Supramolecular DNA/amino acid-based oxidase-mimetic nanocatalysts exhibiting drug degradation capability

Abstract

Developing efficient and environmentally benign approaches for the remediation of antibiotic pollutants has become a paramount research imperative, since the extensive use of antibiotics has raised serious concerns due to their potential to induce antibiotic resistance and disrupt the ecological balance. In this work, we report the self-assembly of fluorenylmethyloxycarbonyl-lysine (Fmoc-K) aggregates with natural calf thymus DNA (CT-DNA) and Cu²⁺ to construct a catalyst that possesses copper-dependent active sites, mirroring the catalytic function of laccase, an oxidase known for its ability to degrade phenolic antibiotics.

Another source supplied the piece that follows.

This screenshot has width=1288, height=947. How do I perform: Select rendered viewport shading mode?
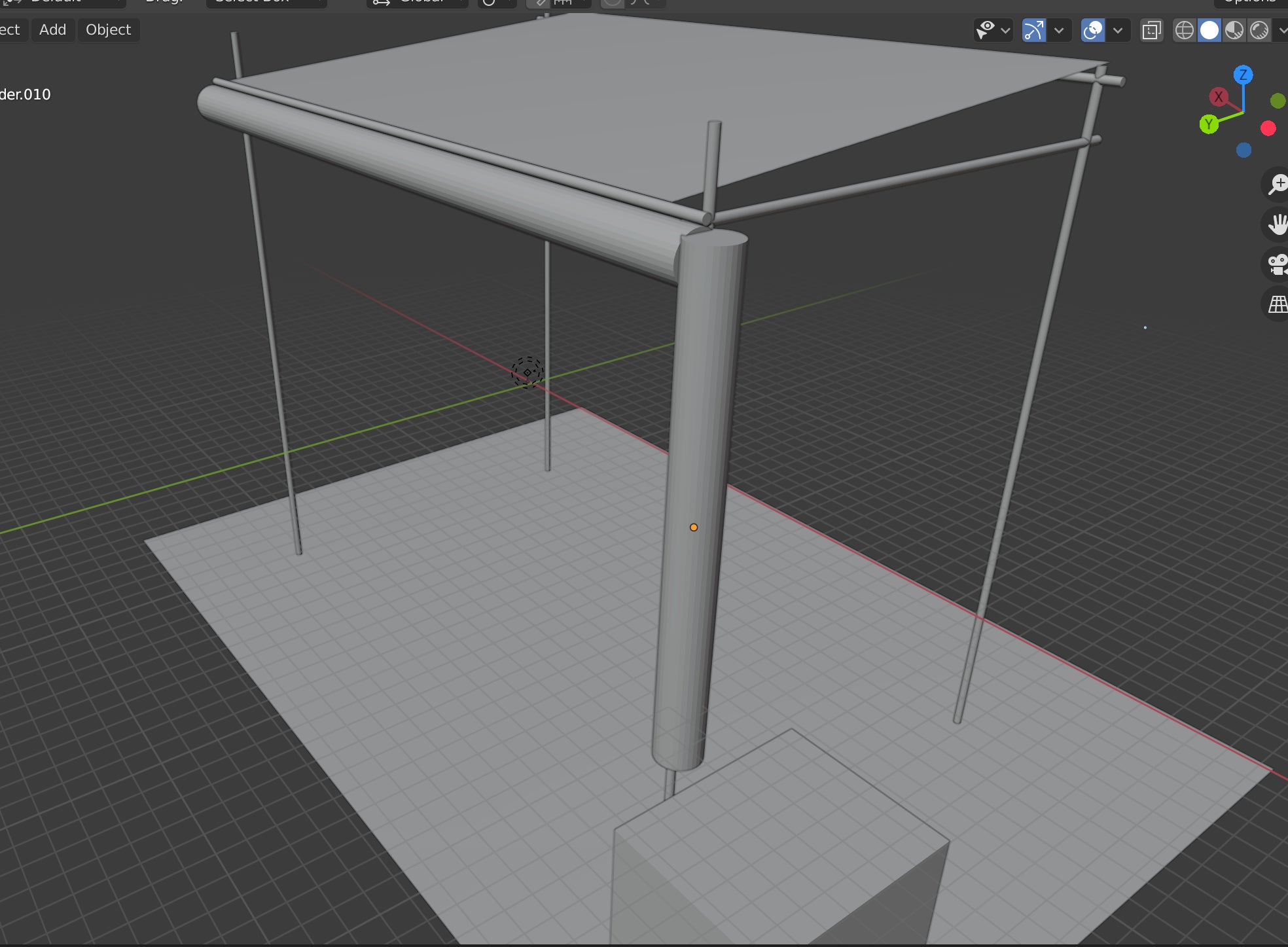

Structural characterization, including circular dichroism, fluorescence spectroscopy, transmission electron microscopy (TEM) and electron paramagnetic resonance (EPR), indicates the association of Fmoc-K with DNA components, facilitating the coordination of Cu²⁺ to both. Kinetic studies revealed that the Fmoc-K/CT-DNA/Cu²⁺ complex exhibited over 13-fold higher catalytic efficiency than either CT-DNA/Cu²⁺ or Fmoc-K/Cu²⁺ alone. Notably, CT-DNA not only serves as a structural scaffold but also promotes the access of antibiotic substrates (including doxorubicin and tetracycline) to the copper center due to its binding affinity for these antibiotics, thereby facilitating efficient oxidative degradation. This work offers a promising strategy for constructing high-performance, environmentally responsive metalloenzyme mimics for pollutant remediation.